Howard Dean Weighs DNC Decision

  Howard Dean Weighs DNC Decision


Newsweek

The Vermont firebrand is essentially a centrist—with conviction and passion. He's an obvious choice to lead the fractured party



NOV 26, 2004

By Eleanor Clift

 

The struggle to be Democratic
National Committee chair is round one of the battle for the soul of the
party. The obvious choice is Howard Dean, who has the clarity of
conviction and the passion that voters hunger for even if they don’t
always agree with him.




Party
activists around the country are furious at the Washington Democrats
for blowing the election. Wresting control away from the entrenched
establishment is their goal. Dean would spark a Red State rebellion
within the party, but the Heartland’s leading contender, Iowa Gov. Tom
Vilsack, withdrew his name from contention after being shown numbers
suggesting Dean would win.




Dean is
talking to a lot of people, and what he’s telling them is that if a
consensus African-American or minority candidate emerged, he would not
seek the job. Clinton Labor Secretary Alexis Herman’s name surfaced,
but she said she wasn’t interested, and so far nobody else has assumed
the mantle. A DraftHoward.com Web site has sprung up, and a Democratic
source says Dean is planning a series of speeches “to position himself
as a centrist.” A campaign aide with close ties to the governor
protests that he “wouldn’t be positioning himself. Remember in Iowa,
the nicks came from the left.” Rival campaigns attacked Dean for once
agreeing with Newt Gingrich that Social Security’s growth rate should
be slowed, and for winning the endorsement of the National Rifle
Association as Vermont’s governor.

(A run of entries)
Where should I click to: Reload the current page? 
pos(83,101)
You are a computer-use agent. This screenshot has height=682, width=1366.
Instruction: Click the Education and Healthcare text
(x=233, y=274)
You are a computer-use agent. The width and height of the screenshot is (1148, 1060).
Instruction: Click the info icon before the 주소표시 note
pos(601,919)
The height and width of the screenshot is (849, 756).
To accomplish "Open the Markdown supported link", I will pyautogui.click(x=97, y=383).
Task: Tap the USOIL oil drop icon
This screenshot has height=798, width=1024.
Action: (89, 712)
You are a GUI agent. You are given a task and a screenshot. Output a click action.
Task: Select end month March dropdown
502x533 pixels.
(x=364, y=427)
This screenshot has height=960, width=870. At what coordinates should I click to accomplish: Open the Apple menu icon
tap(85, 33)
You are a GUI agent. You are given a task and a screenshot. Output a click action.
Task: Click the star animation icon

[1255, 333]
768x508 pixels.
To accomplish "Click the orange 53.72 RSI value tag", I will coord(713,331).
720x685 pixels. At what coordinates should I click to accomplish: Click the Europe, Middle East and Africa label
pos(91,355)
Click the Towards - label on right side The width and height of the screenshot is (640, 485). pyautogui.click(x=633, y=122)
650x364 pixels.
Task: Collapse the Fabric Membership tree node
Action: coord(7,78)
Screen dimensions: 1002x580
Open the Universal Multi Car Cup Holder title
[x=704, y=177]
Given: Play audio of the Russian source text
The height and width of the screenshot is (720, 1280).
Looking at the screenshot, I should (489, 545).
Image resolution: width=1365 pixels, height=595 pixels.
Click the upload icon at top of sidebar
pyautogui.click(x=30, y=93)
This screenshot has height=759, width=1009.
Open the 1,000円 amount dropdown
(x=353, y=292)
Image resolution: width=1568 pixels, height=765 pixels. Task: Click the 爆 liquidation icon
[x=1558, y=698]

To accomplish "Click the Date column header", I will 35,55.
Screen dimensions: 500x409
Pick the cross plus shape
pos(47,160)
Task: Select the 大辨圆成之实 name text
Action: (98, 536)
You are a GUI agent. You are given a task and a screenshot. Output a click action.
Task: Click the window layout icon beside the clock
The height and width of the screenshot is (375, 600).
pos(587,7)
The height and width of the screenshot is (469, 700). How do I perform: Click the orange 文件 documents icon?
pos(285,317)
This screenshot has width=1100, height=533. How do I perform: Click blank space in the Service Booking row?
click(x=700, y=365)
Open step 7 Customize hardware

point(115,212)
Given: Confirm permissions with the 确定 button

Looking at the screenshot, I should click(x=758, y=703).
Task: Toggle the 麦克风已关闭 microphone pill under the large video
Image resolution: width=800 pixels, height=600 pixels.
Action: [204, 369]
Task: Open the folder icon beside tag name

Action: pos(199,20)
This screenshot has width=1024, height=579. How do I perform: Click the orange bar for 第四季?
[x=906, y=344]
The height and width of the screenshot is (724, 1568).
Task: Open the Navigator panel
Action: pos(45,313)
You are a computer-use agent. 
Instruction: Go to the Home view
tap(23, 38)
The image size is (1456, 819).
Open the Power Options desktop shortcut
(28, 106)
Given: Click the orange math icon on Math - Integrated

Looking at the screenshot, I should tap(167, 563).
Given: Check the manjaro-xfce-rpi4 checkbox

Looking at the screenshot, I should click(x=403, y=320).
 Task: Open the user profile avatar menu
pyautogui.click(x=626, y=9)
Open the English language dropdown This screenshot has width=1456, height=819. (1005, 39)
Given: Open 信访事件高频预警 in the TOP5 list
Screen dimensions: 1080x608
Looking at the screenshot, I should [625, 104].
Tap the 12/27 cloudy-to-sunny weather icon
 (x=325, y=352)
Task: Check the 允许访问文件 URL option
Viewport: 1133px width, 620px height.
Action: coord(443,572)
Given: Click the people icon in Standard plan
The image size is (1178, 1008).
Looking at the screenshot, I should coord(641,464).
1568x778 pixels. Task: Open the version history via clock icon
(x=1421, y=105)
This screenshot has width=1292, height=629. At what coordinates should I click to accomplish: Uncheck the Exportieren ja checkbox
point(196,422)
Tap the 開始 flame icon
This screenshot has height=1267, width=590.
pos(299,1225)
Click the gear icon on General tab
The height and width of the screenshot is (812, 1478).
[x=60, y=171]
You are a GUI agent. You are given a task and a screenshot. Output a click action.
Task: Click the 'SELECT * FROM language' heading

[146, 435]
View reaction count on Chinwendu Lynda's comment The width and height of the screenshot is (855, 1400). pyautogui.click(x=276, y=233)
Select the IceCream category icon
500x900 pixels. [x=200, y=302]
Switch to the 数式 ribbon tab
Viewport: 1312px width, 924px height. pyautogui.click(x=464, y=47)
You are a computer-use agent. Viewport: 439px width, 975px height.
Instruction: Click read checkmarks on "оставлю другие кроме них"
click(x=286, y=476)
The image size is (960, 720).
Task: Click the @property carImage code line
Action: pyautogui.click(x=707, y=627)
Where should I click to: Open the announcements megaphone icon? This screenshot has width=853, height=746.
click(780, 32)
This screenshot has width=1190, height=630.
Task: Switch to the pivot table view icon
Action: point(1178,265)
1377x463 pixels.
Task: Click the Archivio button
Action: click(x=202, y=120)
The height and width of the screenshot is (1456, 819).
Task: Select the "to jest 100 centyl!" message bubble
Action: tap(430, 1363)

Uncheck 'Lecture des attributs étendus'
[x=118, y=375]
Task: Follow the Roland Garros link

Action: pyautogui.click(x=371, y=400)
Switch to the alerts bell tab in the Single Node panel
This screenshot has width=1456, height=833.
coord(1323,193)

Objective 1
According to the Newsweek piece, who withdrew from the contest after seeing numbers that suggested Dean would win?
Objective 2
Please give only the entries from the first line through the line holding "[1255, 333]", inclusive, and substitute "screen capture" for "screenshot" while keeping everything else unchanged.
The Newsweek piece and the entries have no connection to each other.

Problem solution 1
Iowa Gov. Tom Vilsack.

Problem solution 2
Where should I click to: Reload the current page? 
pos(83,101)
You are a computer-use agent. This screen capture has height=682, width=1366.
Instruction: Click the Education and Healthcare text
(x=233, y=274)
You are a computer-use agent. The width and height of the screen capture is (1148, 1060).
Instruction: Click the info icon before the 주소표시 note
pos(601,919)
The height and width of the screen capture is (849, 756).
To accomplish "Open the Markdown supported link", I will pyautogui.click(x=97, y=383).
Task: Tap the USOIL oil drop icon
This screen capture has height=798, width=1024.
Action: (89, 712)
You are a GUI agent. You are given a task and a screen capture. Output a click action.
Task: Select end month March dropdown
502x533 pixels.
(x=364, y=427)
This screen capture has height=960, width=870. At what coordinates should I click to accomplish: Open the Apple menu icon
tap(85, 33)
You are a GUI agent. You are given a task and a screen capture. Output a click action.
Task: Click the star animation icon

[1255, 333]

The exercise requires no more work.